2020 NCAA Division III men's ice hockey tournament
- Teams: 12
- Finals site: LECOM Harborcenter,; Buffalo, New York;

= 2020 NCAA Division III men's ice hockey tournament =

The 2020 NCAA Division III Men's Ice Hockey Tournament was a postseason tournament scheduled for the culmination of the 2019–20 season, the 37th such tournament in NCAA history. It was scheduled to conclude on March 28 at the LECOM Harborcenter in Buffalo, New York. On March 12, the NCAA announced that the tournament was cancelled due to the coronavirus pandemic.

==Qualifying teams==
Twelve teams qualified for the tournament in the following ways: (Pool A) eight teams will receive bids as a result of being conference tournament champions from conferences that possessed an automatic bid, (Pool C) four additional teams will receive at-large bids based upon their records.

| East |  |  |  |  |  |  | West |  |  |  |  |  |  |
| Seed | School | Conference | Record | Berth Type | Appearance | Last Bid | Seed | School | Conference | Record | Berth Type | Appearance | Last Bid |
| 1 | Utica (1) | UCHC | 25–2–2 | Tournament Champion | 2nd | 2013 | 1 | Wisconsin–Eau Claire (4) | WIAC | 22–4–2 | At–Large | 3rd | 2013 |
| 2 | Norwich (2) | NEHC | 24–2–2 | Tournament Champion | 19th | 2019 | 2 | Adrian | NCHA | 21–5–3 | Tournament Champion | 9th | 2018 |
| 3 | Geneseo State (3) | SUNYAC | 22–3–2 | Tournament Champion | 8th | 2019 | 3 | Lake Forest | NCHA | 18–6–3 | At–Large | 2nd | 1991 |
| 4 | Hobart | NEHC | 20–5–3 | At–Large | 10th | 2019 | 4 | St. Thomas | MIAC | 15–10–3 | Tournament Champion | 17th | 2014 |
| 5 | Endicott | CCC | 22–5–0 | Tournament Champion | 2nd | 2017 |
| 6 | Babson | NEHC | 18–6–2 | At–Large | 15th | 2014 |
| 7 | Wesleyan | NESCAC | 15–11–1 | Tournament Champion | 1st | Never |
| 8 | Plymouth State | MASCAC | 15–9–3 | Tournament Champion | 4th | 2019 |

==Format==
The tournament was to feature four rounds of play. All rounds would have been Single-game elimination.

The top four overall seeds, with at least one coming from each region, received automatic bids into the quarterfinal round and were arranged so that if all were to reach the semifinals, the top seed would play the fourth seed while the second seed would play the third seed.

The two lowest seeded western teams were placed in the first round of the same quarterfinal bracket with the winner advancing to play the top western seed. The remaining western seed was set against the top eastern team in the first round with the winner advancing to play the third eastern seed.
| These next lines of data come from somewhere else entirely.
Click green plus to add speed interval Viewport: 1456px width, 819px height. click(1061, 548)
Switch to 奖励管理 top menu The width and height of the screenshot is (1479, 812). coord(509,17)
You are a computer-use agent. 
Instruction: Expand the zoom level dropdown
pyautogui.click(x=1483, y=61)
The remaining eastern teams were arranged so that the fifth- and eighth-seeded teams would play with the winner advancing to play the second eastern seed while the sixth- and seventh-seeded teams would play with the winner advancing to play the top eastern seed.

In the First Round and Quarterfinals the higher-seeded team served as host.